My motivation for creating this series came from Vinesh Jha, CEO of ExtractAlpha, during our crowdsourced earnings webinar. In that webinar, Vinesh broke down the main steps that he uses to find and extract alpha from data. It was surprising to hear because his process was about 90% research oriented with only the last 10% reserved for out-of-sample testing/backtesting.

For those familiar with my work, I tend to work the other way around: 90% backtesting and 10% research. So with help from Dr. Jess Stauth, VP of Quant Strategy at Quantopian, I’m creating this series in an attempt to learn the way that smart and successful quants operate. Here’s an outline of the series:

  1. Introduction - Examining the data. My goal here is to simply look at the dataset and understand what it looks like. I’ll be answering simple questions like, “How many stocks are covered?”; “Which sectors have the most coverage?”; and “What’s the distribution of sentiment scores?”. These are very basic but fundamentally important questions that lay the groundwork for all further development.
  2. Research Design - Here, I’ll be setting up my environment for hypothesis testing define my in and out-of-sample datasets both cross-sectionally and through liquidity thresholds.
  3. Hypothesis Testing - This is where I’ll be setting up a number of different hypotheses for my data and testing them through event studies and cross-sectional studies. The Factor Tearsheet and Event Study notebooks will be used heavily. The goal is to develop an alpha factor to use for strategy creation.
  4. Strategy Creation - After I’ve developed a hypothesis and seen that it holds up consistently over different liquidity and sector partitions in my in-sample dataset, I’ll finally begin the process of developing my trading strategy.

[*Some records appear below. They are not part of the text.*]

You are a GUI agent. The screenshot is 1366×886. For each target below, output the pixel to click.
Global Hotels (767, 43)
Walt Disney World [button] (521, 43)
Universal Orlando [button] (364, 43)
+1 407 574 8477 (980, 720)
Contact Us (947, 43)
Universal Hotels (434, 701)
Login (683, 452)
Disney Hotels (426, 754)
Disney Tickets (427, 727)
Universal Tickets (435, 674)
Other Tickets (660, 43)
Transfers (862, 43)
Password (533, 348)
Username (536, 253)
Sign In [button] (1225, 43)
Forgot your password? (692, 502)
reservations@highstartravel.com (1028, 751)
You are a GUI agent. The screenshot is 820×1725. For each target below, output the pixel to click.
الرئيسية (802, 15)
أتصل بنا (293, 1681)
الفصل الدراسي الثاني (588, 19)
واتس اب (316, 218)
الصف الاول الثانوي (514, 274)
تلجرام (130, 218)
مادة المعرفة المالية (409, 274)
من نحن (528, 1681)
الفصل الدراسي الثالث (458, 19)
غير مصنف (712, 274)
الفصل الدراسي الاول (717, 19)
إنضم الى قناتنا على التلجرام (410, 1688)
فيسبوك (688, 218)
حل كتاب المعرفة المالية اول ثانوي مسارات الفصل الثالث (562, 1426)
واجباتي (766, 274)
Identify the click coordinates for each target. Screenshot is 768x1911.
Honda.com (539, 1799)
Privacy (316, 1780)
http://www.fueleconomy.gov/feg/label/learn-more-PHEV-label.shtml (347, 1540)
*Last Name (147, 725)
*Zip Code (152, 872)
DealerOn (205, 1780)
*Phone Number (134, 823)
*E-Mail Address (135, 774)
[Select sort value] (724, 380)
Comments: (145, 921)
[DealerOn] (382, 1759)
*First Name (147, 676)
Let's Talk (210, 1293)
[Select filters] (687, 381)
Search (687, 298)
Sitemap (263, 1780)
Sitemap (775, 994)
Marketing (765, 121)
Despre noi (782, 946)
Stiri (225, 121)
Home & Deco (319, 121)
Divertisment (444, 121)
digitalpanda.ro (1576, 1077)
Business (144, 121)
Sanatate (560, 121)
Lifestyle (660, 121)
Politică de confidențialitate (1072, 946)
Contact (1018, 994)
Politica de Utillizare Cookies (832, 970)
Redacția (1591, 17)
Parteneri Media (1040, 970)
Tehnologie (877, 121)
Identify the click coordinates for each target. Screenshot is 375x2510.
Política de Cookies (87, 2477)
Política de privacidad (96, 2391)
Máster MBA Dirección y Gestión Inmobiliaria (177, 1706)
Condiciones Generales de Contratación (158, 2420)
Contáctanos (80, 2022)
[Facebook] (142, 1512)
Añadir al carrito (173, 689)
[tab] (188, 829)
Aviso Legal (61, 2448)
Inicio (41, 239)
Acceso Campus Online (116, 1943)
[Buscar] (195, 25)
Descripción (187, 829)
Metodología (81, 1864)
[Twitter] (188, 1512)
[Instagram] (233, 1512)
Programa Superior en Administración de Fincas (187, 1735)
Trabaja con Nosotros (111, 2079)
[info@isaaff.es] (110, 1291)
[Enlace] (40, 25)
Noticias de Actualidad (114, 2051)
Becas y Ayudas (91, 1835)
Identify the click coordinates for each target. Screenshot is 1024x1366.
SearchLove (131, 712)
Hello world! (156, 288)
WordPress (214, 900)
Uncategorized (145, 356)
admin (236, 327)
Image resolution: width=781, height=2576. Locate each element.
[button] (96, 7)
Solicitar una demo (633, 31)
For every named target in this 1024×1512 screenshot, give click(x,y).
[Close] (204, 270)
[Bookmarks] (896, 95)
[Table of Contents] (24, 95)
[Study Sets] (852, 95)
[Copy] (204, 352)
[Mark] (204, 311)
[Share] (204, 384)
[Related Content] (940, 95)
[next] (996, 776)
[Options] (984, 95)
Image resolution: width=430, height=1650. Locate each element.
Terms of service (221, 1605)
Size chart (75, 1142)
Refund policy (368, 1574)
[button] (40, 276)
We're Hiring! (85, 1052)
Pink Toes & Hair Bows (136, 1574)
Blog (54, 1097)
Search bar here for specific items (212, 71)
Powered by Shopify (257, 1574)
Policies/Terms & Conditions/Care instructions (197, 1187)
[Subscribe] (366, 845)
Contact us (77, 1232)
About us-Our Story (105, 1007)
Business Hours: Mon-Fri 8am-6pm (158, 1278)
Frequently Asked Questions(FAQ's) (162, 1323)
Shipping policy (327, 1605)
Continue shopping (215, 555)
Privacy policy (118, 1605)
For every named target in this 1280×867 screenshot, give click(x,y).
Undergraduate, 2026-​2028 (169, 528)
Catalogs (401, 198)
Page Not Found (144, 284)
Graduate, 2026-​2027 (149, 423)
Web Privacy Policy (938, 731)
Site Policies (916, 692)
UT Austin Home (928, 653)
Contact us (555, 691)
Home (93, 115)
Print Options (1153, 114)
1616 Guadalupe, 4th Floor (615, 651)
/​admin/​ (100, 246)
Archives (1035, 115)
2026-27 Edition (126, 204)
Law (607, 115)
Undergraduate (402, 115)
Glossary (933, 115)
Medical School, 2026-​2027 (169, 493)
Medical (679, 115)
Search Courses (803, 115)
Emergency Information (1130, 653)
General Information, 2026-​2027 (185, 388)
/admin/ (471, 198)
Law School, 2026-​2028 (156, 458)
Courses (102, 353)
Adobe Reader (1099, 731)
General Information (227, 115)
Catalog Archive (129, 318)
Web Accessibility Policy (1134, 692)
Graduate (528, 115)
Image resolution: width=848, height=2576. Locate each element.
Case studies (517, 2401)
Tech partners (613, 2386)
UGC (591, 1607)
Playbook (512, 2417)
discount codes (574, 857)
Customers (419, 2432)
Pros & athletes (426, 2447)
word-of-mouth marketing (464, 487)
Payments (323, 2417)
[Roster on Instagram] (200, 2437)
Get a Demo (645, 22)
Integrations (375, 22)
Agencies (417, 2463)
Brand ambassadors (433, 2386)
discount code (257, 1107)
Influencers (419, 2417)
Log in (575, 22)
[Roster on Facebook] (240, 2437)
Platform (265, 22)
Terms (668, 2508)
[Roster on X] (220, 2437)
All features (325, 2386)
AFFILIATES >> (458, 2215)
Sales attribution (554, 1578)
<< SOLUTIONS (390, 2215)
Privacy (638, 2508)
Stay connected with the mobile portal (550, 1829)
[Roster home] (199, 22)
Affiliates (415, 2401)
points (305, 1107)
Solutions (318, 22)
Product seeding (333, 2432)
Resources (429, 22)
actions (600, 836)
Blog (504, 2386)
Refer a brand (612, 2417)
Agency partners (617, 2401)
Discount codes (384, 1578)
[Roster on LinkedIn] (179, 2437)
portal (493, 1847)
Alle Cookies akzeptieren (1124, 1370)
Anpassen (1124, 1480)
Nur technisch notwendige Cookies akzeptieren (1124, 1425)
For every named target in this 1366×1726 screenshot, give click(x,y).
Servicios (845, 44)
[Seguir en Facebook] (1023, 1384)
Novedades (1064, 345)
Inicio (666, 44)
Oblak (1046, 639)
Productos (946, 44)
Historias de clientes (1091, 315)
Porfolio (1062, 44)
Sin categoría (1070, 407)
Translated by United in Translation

I’ll be asking questions like “Is my factor strong enough by itself?”; “What is its correlation with other factors?”. Once these questions have been answered, the trading strategy will be constructed and I’ll move onto the next section
  5. Out-Of-Sample Test - Here, my main goal is to verify the work of steps 1~4 with my out-of-sample dataset. It will involve repeating many of the steps in 2~4 as well the use of the backtester (notice how only step 5 involves the backtester)

As this is my first time working through this flow, the steps above are subject to change as I learn and iterate through my mistakes. Feel free to post feedback and questions.

Strategies with Data

Our allocation process attaches high value to algorithms that use alternative datasets. While many datasets contain a premium section only accessible via subscription, strategies developed on the sample portions of these datasets will also be evaluated.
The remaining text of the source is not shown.